- _TASK DESCRIPTION_:
Below are some records. Print exactly the lines between the one holding "Screen dimensions: 547x342" and the one holding "Tap the 30 gennaio", inclusive, and nothing else.

(Recorded data)
◆ ◆ ◆ ◆ ◆

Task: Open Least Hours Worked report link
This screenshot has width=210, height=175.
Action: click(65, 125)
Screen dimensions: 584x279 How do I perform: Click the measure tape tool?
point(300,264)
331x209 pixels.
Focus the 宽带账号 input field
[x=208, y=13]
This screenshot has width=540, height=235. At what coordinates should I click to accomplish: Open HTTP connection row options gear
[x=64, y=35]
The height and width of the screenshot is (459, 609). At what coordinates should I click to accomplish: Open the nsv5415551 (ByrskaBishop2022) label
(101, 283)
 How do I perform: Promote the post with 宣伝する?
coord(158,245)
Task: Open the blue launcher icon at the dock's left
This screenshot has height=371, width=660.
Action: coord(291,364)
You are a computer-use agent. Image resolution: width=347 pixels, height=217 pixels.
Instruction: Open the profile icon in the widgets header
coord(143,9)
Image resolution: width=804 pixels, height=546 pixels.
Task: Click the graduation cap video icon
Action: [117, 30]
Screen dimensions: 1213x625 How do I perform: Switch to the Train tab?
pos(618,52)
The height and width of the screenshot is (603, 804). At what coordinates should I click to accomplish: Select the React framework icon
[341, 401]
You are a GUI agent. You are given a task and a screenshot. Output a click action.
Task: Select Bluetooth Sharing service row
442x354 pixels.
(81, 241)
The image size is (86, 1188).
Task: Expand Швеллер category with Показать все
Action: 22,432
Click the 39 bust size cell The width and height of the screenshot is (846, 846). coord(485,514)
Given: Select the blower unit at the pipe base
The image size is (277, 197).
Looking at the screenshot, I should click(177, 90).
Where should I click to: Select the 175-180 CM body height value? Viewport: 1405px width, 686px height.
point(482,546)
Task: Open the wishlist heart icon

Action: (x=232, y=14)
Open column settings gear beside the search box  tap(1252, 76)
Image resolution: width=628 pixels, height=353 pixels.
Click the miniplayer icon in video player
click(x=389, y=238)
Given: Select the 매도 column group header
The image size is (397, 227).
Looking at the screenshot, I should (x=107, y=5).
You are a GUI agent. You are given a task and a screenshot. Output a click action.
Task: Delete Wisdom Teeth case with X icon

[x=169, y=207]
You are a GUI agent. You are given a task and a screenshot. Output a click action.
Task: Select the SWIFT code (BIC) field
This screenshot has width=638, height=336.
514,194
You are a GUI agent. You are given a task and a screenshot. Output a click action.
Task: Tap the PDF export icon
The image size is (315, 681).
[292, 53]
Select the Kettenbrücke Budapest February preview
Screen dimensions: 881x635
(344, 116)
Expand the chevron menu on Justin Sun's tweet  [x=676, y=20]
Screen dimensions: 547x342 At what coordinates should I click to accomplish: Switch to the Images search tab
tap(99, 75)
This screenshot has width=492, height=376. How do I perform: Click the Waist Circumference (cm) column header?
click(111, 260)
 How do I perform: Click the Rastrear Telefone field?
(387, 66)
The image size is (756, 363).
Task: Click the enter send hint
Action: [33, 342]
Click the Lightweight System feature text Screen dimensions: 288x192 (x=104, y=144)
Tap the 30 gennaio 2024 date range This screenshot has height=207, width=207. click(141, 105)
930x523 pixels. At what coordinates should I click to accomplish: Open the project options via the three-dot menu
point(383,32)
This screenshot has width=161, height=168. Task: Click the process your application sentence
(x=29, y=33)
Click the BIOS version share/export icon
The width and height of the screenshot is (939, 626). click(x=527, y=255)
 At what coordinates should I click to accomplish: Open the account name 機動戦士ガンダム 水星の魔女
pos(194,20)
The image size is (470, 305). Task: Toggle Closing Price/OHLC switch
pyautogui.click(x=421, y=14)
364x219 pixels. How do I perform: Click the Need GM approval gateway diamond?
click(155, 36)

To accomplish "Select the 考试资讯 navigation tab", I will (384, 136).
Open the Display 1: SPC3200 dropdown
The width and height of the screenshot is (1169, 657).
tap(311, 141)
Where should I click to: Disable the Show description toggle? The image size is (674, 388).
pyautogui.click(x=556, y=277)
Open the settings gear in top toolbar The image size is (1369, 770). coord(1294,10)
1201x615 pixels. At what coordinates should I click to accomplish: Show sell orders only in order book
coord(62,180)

◆ ◆ ◆ ◆ ◆

- _RESULT OF THE EXERCISE_:
Screen dimensions: 547x342 At what coordinates should I click to accomplish: Switch to the Images search tab
tap(99, 75)
This screenshot has width=492, height=376. How do I perform: Click the Waist Circumference (cm) column header?
click(111, 260)
 How do I perform: Click the Rastrear Telefone field?
(387, 66)
The image size is (756, 363).
Task: Click the enter send hint
Action: [33, 342]
Click the Lightweight System feature text Screen dimensions: 288x192 (x=104, y=144)
Tap the 30 gennaio 2024 date range This screenshot has height=207, width=207. click(141, 105)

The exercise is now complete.